▶ **What you should do**
Return the following material line for line, with no changes.

[Text and element pointing records]
══════════

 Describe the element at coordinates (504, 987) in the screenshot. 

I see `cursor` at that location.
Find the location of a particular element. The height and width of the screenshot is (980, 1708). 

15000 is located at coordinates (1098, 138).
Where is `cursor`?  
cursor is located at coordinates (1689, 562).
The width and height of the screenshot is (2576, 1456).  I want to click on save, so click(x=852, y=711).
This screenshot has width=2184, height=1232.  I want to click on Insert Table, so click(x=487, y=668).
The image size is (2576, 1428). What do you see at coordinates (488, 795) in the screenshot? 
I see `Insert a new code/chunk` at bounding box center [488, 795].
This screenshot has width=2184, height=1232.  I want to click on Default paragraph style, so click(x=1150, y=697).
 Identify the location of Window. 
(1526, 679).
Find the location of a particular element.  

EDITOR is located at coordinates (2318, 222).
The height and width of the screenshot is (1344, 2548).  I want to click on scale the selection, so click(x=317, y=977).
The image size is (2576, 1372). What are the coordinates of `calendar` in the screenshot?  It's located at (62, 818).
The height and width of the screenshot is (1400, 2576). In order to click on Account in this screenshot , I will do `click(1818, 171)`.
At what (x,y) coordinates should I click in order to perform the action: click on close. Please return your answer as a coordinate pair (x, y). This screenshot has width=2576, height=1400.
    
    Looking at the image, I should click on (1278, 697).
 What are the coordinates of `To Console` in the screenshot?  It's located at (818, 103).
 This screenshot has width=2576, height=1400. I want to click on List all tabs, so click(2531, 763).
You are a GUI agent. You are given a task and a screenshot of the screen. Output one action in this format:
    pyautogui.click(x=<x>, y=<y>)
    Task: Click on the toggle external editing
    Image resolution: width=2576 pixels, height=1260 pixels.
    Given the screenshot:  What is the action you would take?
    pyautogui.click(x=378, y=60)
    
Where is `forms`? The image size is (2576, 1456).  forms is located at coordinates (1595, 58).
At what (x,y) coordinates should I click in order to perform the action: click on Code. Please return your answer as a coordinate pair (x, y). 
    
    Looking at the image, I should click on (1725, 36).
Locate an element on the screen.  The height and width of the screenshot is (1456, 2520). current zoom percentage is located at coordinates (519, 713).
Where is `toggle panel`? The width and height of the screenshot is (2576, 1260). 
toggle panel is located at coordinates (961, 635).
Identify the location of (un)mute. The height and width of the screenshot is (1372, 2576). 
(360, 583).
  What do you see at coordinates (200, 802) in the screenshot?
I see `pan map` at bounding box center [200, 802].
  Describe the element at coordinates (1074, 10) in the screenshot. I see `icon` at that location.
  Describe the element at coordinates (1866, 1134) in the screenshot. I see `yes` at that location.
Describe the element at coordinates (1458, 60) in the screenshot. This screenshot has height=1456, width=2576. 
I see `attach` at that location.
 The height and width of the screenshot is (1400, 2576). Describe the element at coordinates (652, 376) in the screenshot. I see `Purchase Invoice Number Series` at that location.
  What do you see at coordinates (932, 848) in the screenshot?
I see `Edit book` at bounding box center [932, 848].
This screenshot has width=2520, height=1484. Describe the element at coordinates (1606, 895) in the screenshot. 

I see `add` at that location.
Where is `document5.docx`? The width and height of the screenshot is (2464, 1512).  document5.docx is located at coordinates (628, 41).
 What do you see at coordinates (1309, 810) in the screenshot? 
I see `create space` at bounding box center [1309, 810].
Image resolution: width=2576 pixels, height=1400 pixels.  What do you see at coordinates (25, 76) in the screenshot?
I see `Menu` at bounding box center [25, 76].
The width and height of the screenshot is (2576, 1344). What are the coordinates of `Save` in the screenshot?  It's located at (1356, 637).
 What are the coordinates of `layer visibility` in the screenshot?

══════════

▶ **Finished exercise**
 Describe the element at coordinates (504, 987) in the screenshot. 

I see `cursor` at that location.
Find the location of a particular element. The height and width of the screenshot is (980, 1708). 

15000 is located at coordinates (1098, 138).
Where is `cursor`?  
cursor is located at coordinates (1689, 562).
The width and height of the screenshot is (2576, 1456).  I want to click on save, so click(x=852, y=711).
This screenshot has width=2184, height=1232.  I want to click on Insert Table, so click(x=487, y=668).
The image size is (2576, 1428). What do you see at coordinates (488, 795) in the screenshot? 
I see `Insert a new code/chunk` at bounding box center [488, 795].
This screenshot has width=2184, height=1232.  I want to click on Default paragraph style, so click(x=1150, y=697).
 Identify the location of Window. 
(1526, 679).
Find the location of a particular element.  

EDITOR is located at coordinates (2318, 222).
The height and width of the screenshot is (1344, 2548).  I want to click on scale the selection, so click(x=317, y=977).
The image size is (2576, 1372). What are the coordinates of `calendar` in the screenshot?  It's located at (62, 818).
The height and width of the screenshot is (1400, 2576). In order to click on Account in this screenshot , I will do `click(1818, 171)`.
At what (x,y) coordinates should I click in order to perform the action: click on close. Please return your answer as a coordinate pair (x, y). This screenshot has width=2576, height=1400.
    
    Looking at the image, I should click on (1278, 697).
 What are the coordinates of `To Console` in the screenshot?  It's located at (818, 103).
 This screenshot has width=2576, height=1400. I want to click on List all tabs, so click(2531, 763).
You are a GUI agent. You are given a task and a screenshot of the screen. Output one action in this format:
    pyautogui.click(x=<x>, y=<y>)
    Task: Click on the toggle external editing
    Image resolution: width=2576 pixels, height=1260 pixels.
    Given the screenshot:  What is the action you would take?
    pyautogui.click(x=378, y=60)
    
Where is `forms`? The image size is (2576, 1456).  forms is located at coordinates (1595, 58).
At what (x,y) coordinates should I click in order to perform the action: click on Code. Please return your answer as a coordinate pair (x, y). 
    
    Looking at the image, I should click on (1725, 36).
Locate an element on the screen.  The height and width of the screenshot is (1456, 2520). current zoom percentage is located at coordinates (519, 713).
Where is `toggle panel`? The width and height of the screenshot is (2576, 1260). 
toggle panel is located at coordinates (961, 635).
Identify the location of (un)mute. The height and width of the screenshot is (1372, 2576). 
(360, 583).
  What do you see at coordinates (200, 802) in the screenshot?
I see `pan map` at bounding box center [200, 802].
  Describe the element at coordinates (1074, 10) in the screenshot. I see `icon` at that location.
  Describe the element at coordinates (1866, 1134) in the screenshot. I see `yes` at that location.
Describe the element at coordinates (1458, 60) in the screenshot. This screenshot has height=1456, width=2576. 
I see `attach` at that location.
 The height and width of the screenshot is (1400, 2576). Describe the element at coordinates (652, 376) in the screenshot. I see `Purchase Invoice Number Series` at that location.
  What do you see at coordinates (932, 848) in the screenshot?
I see `Edit book` at bounding box center [932, 848].
This screenshot has width=2520, height=1484. Describe the element at coordinates (1606, 895) in the screenshot. 

I see `add` at that location.
Where is `document5.docx`? The width and height of the screenshot is (2464, 1512).  document5.docx is located at coordinates (628, 41).
 What do you see at coordinates (1309, 810) in the screenshot? 
I see `create space` at bounding box center [1309, 810].
Image resolution: width=2576 pixels, height=1400 pixels.  What do you see at coordinates (25, 76) in the screenshot?
I see `Menu` at bounding box center [25, 76].
The width and height of the screenshot is (2576, 1344). What are the coordinates of `Save` in the screenshot?  It's located at (1356, 637).
 What are the coordinates of `layer visibility` in the screenshot?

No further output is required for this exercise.